■ **YOUR GOAL**
Across the lines of the records below, how many have the string "section" in them? Answer with the number alone.

■ **RECORDS FOR THE TASK**
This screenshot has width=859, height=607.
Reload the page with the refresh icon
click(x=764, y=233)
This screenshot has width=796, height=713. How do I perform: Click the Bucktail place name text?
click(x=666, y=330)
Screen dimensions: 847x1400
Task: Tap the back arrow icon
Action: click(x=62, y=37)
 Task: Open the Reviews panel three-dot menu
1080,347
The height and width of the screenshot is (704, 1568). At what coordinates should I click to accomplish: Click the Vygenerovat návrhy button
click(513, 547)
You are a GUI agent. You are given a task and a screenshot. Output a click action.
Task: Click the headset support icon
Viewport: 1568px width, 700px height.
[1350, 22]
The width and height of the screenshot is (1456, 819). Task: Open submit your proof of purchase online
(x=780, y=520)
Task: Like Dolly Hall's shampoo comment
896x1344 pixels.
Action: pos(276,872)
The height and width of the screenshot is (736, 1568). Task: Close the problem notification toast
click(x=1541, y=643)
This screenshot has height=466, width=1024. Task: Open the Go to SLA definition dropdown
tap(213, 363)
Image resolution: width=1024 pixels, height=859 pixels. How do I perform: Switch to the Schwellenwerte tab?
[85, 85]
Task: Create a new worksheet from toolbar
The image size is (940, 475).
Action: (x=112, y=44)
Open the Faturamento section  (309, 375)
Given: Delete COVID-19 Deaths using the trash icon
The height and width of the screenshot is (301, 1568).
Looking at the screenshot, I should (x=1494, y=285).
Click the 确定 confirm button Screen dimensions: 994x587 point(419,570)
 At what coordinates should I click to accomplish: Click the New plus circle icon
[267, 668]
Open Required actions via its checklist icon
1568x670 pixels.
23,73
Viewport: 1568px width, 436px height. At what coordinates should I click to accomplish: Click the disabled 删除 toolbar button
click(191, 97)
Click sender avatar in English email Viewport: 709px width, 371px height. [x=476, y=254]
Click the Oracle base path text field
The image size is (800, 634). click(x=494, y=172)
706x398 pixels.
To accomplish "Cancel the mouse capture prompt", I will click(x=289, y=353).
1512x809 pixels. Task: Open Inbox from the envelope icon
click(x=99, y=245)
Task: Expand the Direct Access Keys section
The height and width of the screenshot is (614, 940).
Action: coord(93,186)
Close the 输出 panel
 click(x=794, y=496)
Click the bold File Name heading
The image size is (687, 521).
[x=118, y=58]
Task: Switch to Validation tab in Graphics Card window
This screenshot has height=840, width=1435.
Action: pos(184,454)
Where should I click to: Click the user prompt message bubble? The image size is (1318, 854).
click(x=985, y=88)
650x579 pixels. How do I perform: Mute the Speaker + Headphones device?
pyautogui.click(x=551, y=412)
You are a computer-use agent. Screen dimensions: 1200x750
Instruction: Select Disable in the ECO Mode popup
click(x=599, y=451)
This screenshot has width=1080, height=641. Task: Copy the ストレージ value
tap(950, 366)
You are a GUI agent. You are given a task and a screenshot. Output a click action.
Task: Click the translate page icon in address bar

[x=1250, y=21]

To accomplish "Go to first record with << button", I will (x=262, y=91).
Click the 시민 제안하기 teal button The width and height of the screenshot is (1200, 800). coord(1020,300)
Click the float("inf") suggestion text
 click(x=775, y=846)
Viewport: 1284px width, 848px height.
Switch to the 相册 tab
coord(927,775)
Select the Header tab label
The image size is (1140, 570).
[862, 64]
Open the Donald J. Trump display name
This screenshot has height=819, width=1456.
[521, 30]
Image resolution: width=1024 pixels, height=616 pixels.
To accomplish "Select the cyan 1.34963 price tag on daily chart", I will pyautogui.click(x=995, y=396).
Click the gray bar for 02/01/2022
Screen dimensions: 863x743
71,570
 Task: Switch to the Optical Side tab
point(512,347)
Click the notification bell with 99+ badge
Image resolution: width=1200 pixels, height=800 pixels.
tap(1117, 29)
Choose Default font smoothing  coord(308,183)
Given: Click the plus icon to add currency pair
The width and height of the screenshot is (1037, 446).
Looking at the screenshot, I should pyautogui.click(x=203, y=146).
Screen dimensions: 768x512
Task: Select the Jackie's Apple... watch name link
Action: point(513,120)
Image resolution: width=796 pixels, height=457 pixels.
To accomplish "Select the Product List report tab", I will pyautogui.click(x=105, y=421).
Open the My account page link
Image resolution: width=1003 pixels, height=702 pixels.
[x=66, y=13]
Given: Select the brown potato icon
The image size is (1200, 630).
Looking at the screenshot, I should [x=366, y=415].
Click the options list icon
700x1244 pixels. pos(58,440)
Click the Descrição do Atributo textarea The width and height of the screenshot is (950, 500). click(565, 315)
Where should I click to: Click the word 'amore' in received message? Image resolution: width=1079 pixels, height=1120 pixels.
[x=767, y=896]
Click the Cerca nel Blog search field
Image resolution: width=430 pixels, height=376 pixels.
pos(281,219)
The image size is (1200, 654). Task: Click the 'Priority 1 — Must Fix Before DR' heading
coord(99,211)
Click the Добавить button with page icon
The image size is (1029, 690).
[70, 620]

■ **WRITTEN SOLUTION**
2